In this world you will have trouble, Jesus said to His disciples (John 16:33). It’s a promise as certain as God’s love, even if it has a very different effect. Ananias, dialoguing with the Lord, learned that the newly converted Saul was about to undergo his own initiation. I will show him how much he must suffer, says the Lord (Acts 9:16), referring to a man who would go on to experience jail, chronic illness, poverty, shipwreck.
And trouble is not just for the famous; it enters every believer’s life at one time or another. Peter has been saying this already in his first epistle, and he returns to the theme again as the letter winds down. But now he has the audacity to say,
Dear friends–do not be surprised at the painful trial you are going through… (1 Peter 4:12)

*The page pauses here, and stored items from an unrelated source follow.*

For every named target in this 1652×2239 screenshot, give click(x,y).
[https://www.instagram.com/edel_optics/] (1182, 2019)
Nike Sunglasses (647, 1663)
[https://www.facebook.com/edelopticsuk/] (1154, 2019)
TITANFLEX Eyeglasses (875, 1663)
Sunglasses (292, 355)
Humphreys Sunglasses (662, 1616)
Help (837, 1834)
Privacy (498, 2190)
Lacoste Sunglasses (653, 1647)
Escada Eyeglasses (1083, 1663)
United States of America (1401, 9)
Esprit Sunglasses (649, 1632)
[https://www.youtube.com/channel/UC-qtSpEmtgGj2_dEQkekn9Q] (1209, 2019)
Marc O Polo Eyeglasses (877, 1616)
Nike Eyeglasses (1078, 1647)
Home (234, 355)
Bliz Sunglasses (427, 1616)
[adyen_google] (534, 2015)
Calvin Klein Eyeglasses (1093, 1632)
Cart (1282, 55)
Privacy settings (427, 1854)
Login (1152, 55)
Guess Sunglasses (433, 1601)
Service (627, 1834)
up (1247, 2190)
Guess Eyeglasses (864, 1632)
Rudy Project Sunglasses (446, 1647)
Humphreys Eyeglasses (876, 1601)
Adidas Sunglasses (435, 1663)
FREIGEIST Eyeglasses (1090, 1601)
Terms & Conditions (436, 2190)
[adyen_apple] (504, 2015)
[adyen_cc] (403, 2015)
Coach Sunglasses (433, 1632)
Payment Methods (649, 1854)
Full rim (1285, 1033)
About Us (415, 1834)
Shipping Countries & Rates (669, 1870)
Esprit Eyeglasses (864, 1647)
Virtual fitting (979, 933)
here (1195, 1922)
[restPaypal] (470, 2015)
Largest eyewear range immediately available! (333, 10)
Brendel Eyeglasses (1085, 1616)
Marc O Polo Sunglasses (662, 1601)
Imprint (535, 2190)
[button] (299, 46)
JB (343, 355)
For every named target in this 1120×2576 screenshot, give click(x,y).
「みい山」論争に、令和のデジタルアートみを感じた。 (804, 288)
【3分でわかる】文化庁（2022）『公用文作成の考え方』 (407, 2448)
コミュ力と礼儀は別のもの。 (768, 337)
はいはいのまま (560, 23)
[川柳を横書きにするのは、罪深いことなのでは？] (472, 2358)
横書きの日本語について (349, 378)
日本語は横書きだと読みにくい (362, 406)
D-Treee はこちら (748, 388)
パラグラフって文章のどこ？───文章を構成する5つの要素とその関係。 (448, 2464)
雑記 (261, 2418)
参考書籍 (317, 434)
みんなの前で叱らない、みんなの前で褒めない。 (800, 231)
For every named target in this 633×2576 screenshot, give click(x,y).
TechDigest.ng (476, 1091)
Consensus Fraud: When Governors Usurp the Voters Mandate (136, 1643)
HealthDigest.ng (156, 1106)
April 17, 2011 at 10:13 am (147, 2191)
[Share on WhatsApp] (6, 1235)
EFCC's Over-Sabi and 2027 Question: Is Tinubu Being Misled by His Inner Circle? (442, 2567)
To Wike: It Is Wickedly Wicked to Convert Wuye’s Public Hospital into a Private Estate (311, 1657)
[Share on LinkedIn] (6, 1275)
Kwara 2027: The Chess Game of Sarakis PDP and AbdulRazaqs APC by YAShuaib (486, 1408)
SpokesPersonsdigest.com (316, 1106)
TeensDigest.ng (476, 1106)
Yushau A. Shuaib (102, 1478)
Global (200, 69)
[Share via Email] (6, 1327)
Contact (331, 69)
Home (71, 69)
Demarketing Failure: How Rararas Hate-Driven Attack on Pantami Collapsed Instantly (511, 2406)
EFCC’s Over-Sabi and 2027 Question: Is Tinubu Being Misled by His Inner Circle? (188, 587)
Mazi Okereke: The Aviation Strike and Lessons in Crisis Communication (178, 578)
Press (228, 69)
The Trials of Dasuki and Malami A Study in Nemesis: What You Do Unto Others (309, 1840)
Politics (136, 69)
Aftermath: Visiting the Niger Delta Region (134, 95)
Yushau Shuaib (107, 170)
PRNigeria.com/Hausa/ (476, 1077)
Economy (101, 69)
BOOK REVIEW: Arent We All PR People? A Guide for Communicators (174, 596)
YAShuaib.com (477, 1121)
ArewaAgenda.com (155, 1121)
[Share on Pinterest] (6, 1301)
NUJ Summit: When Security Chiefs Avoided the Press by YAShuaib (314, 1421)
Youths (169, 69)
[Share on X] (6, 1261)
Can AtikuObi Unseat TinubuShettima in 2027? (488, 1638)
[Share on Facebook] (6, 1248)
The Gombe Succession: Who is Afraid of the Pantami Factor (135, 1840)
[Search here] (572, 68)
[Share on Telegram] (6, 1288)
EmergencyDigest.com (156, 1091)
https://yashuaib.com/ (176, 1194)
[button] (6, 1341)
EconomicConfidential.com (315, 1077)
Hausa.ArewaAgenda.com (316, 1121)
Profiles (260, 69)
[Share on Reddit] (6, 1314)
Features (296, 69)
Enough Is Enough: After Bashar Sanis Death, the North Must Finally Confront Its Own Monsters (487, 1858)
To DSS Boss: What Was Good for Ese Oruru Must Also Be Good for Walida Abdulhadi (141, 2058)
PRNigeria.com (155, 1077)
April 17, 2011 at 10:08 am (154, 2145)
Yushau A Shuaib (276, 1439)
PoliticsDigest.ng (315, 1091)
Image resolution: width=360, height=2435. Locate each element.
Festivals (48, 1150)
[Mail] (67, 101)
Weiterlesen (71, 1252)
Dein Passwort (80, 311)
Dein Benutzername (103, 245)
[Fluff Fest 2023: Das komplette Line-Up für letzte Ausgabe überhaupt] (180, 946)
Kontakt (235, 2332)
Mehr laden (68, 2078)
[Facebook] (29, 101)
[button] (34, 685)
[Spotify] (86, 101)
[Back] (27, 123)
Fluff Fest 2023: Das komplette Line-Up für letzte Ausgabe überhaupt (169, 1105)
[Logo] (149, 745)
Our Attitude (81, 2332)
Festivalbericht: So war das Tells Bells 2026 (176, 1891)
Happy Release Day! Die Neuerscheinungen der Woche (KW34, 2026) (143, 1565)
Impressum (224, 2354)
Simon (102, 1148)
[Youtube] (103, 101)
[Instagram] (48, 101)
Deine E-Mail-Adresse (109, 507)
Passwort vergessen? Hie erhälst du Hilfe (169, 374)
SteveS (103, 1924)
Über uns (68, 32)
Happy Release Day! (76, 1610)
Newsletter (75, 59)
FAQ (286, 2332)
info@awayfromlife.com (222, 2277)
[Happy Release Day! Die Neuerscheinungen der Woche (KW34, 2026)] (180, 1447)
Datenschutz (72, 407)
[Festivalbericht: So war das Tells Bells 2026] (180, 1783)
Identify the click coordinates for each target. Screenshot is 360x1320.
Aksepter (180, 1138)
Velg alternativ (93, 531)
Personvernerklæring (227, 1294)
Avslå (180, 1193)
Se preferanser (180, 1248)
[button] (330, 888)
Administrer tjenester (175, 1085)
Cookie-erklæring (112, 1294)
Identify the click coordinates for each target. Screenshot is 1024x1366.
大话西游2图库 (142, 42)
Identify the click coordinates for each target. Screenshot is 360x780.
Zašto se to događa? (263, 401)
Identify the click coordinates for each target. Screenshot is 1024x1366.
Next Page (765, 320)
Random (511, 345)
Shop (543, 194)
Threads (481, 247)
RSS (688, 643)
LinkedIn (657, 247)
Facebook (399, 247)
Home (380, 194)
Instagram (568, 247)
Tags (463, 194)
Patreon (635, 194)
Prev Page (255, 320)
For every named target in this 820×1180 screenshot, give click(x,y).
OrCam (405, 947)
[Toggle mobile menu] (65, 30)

Don’t be surprised, as in: this is as typical as October snow in Montana, as routine as sales tax. Peter–like Jesus–does not trivialize suffering, and he certainly does not seek it. But when trouble comes, he faces it with courage rather than alarm or anxiety.
How to keep from being rocked ? Peter offers two thoughts. First, those who suffer are in good company, since Jesus also faced great difficulties. In ways we do not fully understand, we are able to participate in the sufferings of Christ and this, in Peter’s estimation, is cause for rejoicing.
Second, troubles indicate Spirit’s presence (4:14), which is no small thing. Spirit accompanies all who follow Jesus, but Peter’s specific mention suggests that it’s possible to forget this. He may also be remembering Jesus’ counsel, when the Lord talked about the inevitability of trouble, and the certainty of Spirit’s proximity.
In the year/month/week/day/hour ahead, what’s on its way to meet us? When we think it through, we can form realistic expectations; when we ground ourselves in the reality of God’s care and strength, we will find ourselves able to cope. And whether it sidles up slyly or slams into us head-on, we need not be surprised.